* [DOCUMENT EXTRACT]
===============

Hi all,

I'm supposed to generate random variates using the M(RT)^2 method, for p(x) ~ pi - x + x^2 + sin(x), for 0 <= x <= pi. I normalised p(x) to get p(x) = [6/(12 + 3pi^2 + 2pi^3)]*(pi - x + x^2 + sin(x)).

I wrote the code below, to find out which value my parameter "ar" should be in order for the acceptance ratio to be 2/3. However, I kept getting an acceptance ratio of as high as 99.5%, regardless of my "ar" value. Also, I noticed that the random variates x_old and x_new just kept on either increasing or decreasing till they are very far off the range of [0, pi]. My probabilities of x_old and x_new (p_xold and p_xnew respectively) also went into the hundreds range the more points I tried to take. This is obviously wrong, isn't it?

What is wrong with my code?

Plesae advise.

Code:

#include <stdio.h>
#include <stdlib.h>
#include <time.h>
#include <math.h>
#define pi (3.141592654)
int main(void)
{
int accepted = 0, fails = 0, i, N = 200000;
float y = 0.0, rate = 0.0, x_old = 0.5, x_new = 0.0, p_xnew = 0.0, p_xold = 0.0, ar = 0.3;
srand48(time(NULL));
for (i = 0 ; i < N ; i++)
{
x_new = (x_old + ar * (drand48() - 0.5));
p_xnew = ((6.0)/(12.0 + 3.0*pi*pi + 2.0*pi*pi*pi))*(pi - x_new + x_new*x_new + sin(x_new));
p_xold = ((6.0)/(12.0 + 3.0*pi*pi + 2.0*pi*pi*pi))*(pi - x_old + x_old*x_old + sin(x_old));
if (p_xnew >= p_xold)
{
accepted++;
x_old = x_new;
}
else
{
fails++;
y = drand48();
if (y < (p_xnew/p_xold))
{
accepted++;
fails--;
x_old = x_new;
}
}
}
rate = accepted / (float)N;
printf("Rate = %f\n", rate);
return 0;
}

Thank you.

Regards,

Rayne

===============

* [DIRECTIVES]
[1] In the forum post, what acceptance ratio does the poster say they kept getting regardless of the "ar" value?
[2] Quote the forum post word for word, starting at "int main(void)" and ending at "(p_xnew >= p_xold)".

* [DATA]
===============

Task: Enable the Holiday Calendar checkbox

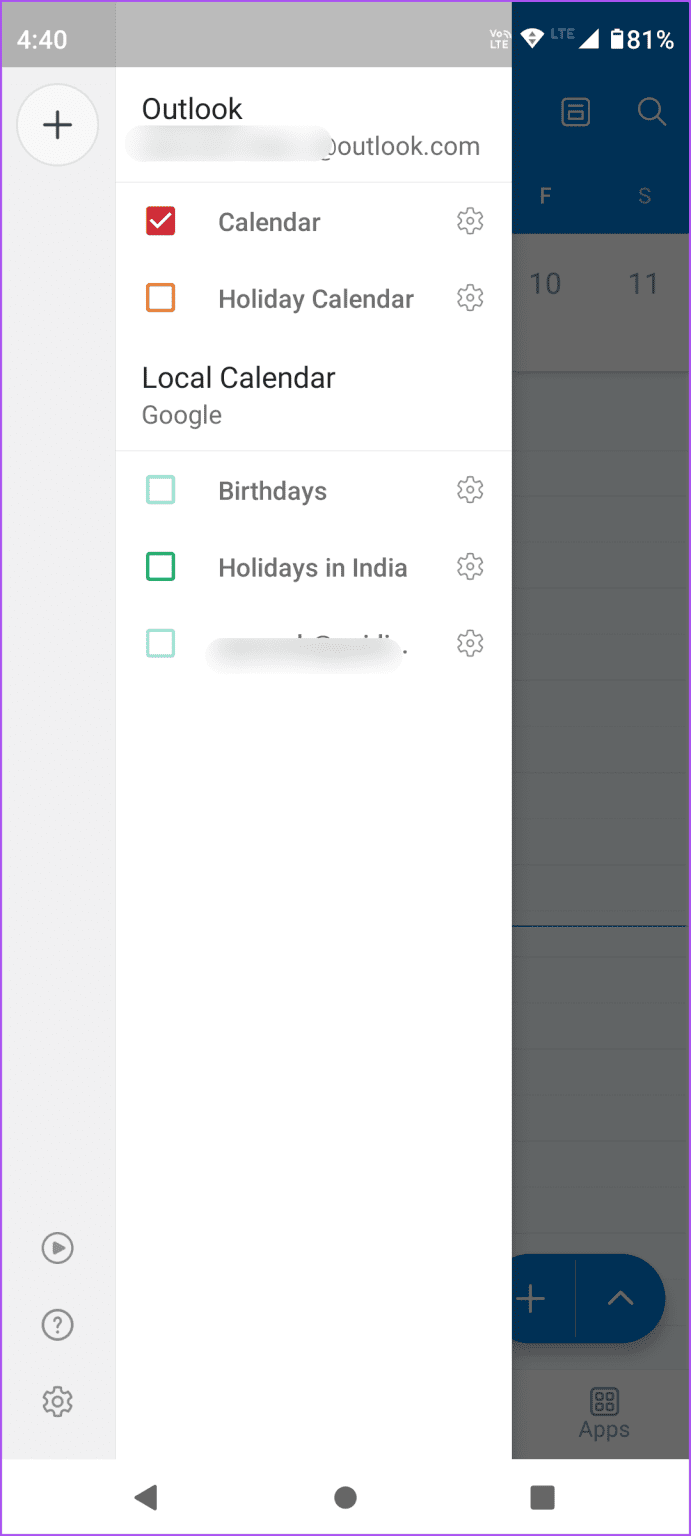Action: coord(160,297)
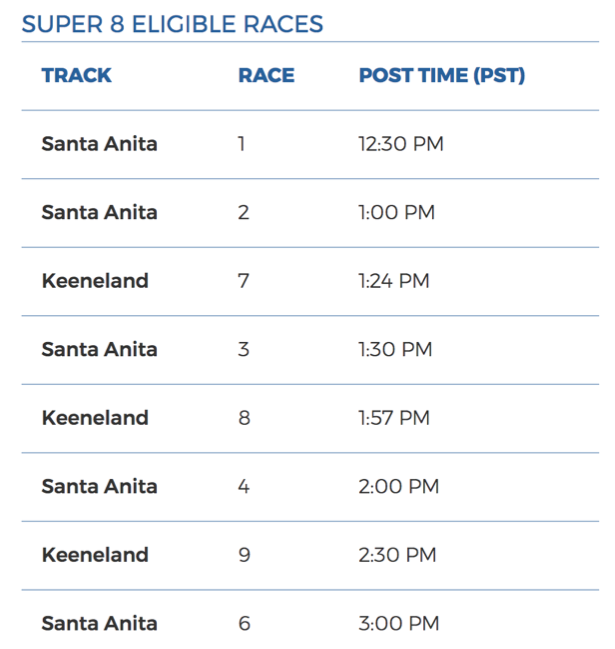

===============

* [FINAL ANSWERS]
[1] As high as 99.5%.

[2]
int main(void)
{
int accepted = 0, fails = 0, i, N = 200000;
float y = 0.0, rate = 0.0, x_old = 0.5, x_new = 0.0, p_xnew = 0.0, p_xold = 0.0, ar = 0.3;
srand48(time(NULL));
for (i = 0 ; i < N ; i++)
{
x_new = (x_old + ar * (drand48() - 0.5));
p_xnew = ((6.0)/(12.0 + 3.0*pi*pi + 2.0*pi*pi*pi))*(pi - x_new + x_new*x_new + sin(x_new));
p_xold = ((6.0)/(12.0 + 3.0*pi*pi + 2.0*pi*pi*pi))*(pi - x_old + x_old*x_old + sin(x_old));
if (p_xnew >= p_xold)